The loud, predictable mind clutches the anger in a righteous manner. The wise mind of insight, hindsight and foresight stays calm but firm in its decision that there will be no screaming. What would happen if you were to pay the man despite his impudence — do you not have money in your purse? What is so important about your 10 minutes?

The predictable mind, bewildered by the mettle of her opponent, takes a humble step back and asks for a moment to reason. They sit together, logic and emotion, with a strange calm settling between them. So, what are we going to advise her to say when she gets to her car? She’s approaching the old man now. Let’s let her decide for herself whose temperament should handle this situation.

I arrive at the car and the old man starts to apologise while continuing to wash the car. He has no soap in the water. My eyes speak before my mouth opens. “Ngiyaxolisa, my kind, askies, askies. Sorry mama,’’ he says as he wipes persuasively.

I take a deep breath. Do I need to say something if he is already apologising? Does he just see me as his meal ticket or a person? Do I see him as a person or a pest? What is going on here? He moves around the car, wiping in dramatic circles.

Just before I get into the car, the words are ready to be spoken. “Kodwa ayilunganga lento uyenzileyo, tata [But what you have done is not right, tata],” they say as neatly as a curtain closing at dusk. There is no authority in them, but there is resolve. The old man says he knows and, again, he is sorry. I take out a note from my purse and hand it to him while I wait for him to finish.

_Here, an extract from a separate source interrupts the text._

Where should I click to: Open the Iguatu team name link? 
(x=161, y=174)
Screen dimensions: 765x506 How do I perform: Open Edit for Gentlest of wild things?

Even though I wish it was there, there is no more salt after this. Cars whoosh past us, because he and I are bonded by something now, and I wonder where we are all going.

White people are paving bike lanes now while we are still chasing cars. What does this say about our ambitions?

My dreaming is interrupted by a text message from my sister. Her university is closing until further notice. The campus is not safe. My minds collide in reprehension that I’m not thinking about something more important. That I’m sitting inside this car while the old man is washing it. I read the text message, trying not to look up at the waving hands at the window.

As a member of university management, she has been narrating her experiences through messages shared in a “Sisters’’ group on Whats-App. It is humbling to witness the close-up everyday toll of the student protests from different perspectives. Late meetings. Changed plans. Mediation. Denied access. Amid those tensions, the truth remains standing. Our other sister is a first-year student at the same university and she has to go home. I wonder what she makes of all of this. I wonder whether her friends understand the history embedded in this inconvenience.

Everything is complicated in this country. A memory emerges, something I once read. That it is not “this country” — it is our country. The thought brings me back to the moment that is now nearly finished.

I roll down the window and the words “thank you’’ are on strike and won’t come out of my mouth. So I start the car but I have no peace.

“Enkosi, tata,’’ I say. Then I say it again as our eyes meet properly for the first time.